Les matières scientifiques seront enseignées en français dès la première année de l’enseignement de base, et non en troisième année. En dépit de l'opposition de son propre chef du Gouvernement, le ministre marocain de l'éducation Rachid Belmokhtar a fait passer ses réformes, visiblement avec l'appui du Roi Mohamed VI.
Le conseil des ministres marocains du 6 janvier tenu à Laâyoune, et présidé par le roi Mohammed VI, a entériné le choix de la "mise en place de l’enseignement des matières scientifiques et techniques en français". La nouvelle avait déjà été rendue publique le 10 octobre dernier dans une circulaire adressée aux directeurs des académies marocaines.
Sa stratégie, étalée sur quinze ans sonne le glas de la politique d’arabisation lancée il y a trois décennies.
« A partir des années 1960, le Maroc a commencé à “importer” des enseignants d’Egypte et de Syrie afin de conduire le processus d’arabisation. C’est à cette époque que le wahhabisme et la pensée des Frères musulmans se sont progressivement introduits dans le royaume », souligne l’historien Pierre Vermeren, dans un article du Monde. Plus de seize ans après la mort d’Hassan II, la réforme de l’éducation n’a toujours pas eu lieu alors que l’enseignement privé ne cesse de s’amplifier au détriment de l’école publique : de 9 % en 2009, la part des élèves scolarisés dans le privé est passée à 15 % en 2015, selon Global Initiative for Economic, Social and Cultural Rights, un centre de recherches sur les inégalités dans l’accès à l’éducation.

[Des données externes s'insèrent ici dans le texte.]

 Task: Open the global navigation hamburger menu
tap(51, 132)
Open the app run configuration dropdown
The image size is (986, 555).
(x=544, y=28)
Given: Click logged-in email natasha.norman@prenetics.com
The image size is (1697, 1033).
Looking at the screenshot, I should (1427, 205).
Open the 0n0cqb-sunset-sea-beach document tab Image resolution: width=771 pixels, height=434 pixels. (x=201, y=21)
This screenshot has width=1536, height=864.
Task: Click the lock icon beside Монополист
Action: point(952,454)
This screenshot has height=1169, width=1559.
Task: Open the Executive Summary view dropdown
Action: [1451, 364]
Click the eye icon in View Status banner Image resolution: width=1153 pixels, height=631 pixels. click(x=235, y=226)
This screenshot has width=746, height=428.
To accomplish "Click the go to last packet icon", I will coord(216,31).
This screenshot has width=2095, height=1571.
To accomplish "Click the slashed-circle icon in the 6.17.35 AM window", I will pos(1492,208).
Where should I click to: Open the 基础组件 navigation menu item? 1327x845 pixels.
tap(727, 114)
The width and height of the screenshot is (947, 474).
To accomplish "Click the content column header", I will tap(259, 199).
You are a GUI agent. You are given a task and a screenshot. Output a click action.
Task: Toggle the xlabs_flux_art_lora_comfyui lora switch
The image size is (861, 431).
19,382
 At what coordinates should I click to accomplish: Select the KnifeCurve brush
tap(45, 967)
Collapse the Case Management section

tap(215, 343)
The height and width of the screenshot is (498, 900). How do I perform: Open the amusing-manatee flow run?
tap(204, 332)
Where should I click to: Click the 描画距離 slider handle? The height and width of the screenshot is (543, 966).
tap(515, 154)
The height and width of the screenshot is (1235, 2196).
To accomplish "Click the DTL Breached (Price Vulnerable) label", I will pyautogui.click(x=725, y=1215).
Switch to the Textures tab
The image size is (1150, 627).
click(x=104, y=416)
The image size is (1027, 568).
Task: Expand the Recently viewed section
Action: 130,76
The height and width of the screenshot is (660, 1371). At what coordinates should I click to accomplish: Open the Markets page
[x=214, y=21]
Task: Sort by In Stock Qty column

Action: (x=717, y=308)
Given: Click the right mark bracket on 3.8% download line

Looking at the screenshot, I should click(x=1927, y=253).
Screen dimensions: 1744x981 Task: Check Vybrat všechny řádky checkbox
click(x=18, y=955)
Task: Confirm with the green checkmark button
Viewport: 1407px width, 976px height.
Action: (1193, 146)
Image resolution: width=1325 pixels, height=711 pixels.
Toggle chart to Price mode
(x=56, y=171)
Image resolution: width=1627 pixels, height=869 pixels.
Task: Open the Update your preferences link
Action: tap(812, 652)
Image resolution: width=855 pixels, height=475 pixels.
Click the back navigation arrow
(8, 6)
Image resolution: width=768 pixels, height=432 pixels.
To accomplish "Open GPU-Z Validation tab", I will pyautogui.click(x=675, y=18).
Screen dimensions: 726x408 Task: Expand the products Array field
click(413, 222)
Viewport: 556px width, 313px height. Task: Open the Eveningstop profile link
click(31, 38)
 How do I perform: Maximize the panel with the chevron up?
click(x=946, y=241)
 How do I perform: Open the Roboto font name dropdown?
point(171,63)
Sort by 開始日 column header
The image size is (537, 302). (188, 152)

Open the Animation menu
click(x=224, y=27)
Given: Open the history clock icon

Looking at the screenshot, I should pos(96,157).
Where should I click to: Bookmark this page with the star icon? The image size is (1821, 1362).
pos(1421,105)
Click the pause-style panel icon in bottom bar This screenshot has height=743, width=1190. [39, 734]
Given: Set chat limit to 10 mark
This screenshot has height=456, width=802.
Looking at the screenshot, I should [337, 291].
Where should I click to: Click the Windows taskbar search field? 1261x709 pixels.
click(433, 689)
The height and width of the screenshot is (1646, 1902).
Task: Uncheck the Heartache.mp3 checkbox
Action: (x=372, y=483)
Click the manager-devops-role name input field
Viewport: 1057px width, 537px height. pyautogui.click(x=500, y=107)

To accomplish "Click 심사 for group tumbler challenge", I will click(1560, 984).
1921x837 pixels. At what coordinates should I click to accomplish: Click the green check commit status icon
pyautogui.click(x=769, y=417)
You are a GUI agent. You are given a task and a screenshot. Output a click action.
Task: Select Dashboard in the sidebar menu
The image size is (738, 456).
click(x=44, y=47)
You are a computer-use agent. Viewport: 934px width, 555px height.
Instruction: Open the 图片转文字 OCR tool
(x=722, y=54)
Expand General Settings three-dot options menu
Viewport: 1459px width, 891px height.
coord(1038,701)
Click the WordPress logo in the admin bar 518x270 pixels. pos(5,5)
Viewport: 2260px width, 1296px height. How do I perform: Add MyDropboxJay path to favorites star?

Cette arabisation a été menée à son terme en 1989, notamment dans les sciences, et le français est devenu une langue étrangère à l’école. Mais cela a fortement influé sur le niveau général des élèves qui, d’après les enseignants et responsables marocains, a beaucoup baissé par rapport à celui des élèves des années 70. Or, des matières comme les sciences, les mathématiques, le droit international, l’économie, la médecine, n’ont jamais été arabisées à l’université. Il en est alors résulté une crise de l’enseignement supérieur.
Langue française et classes aisées
Selon les derniers chiffres officiels, le réseau des établissements scolaires d’enseignement français au Maroc est tout simplement le plus dense au monde avec, à la rentrée de 2015, plus de 32 000 élèves dont plus de 60 % de Marocains. Ces établissements (près de vingt-cinq aujourd’hui) couvrent les principales villes du royaume. Seuls les Marocains les plus aisés ont les moyens d’y inscrire leurs enfants.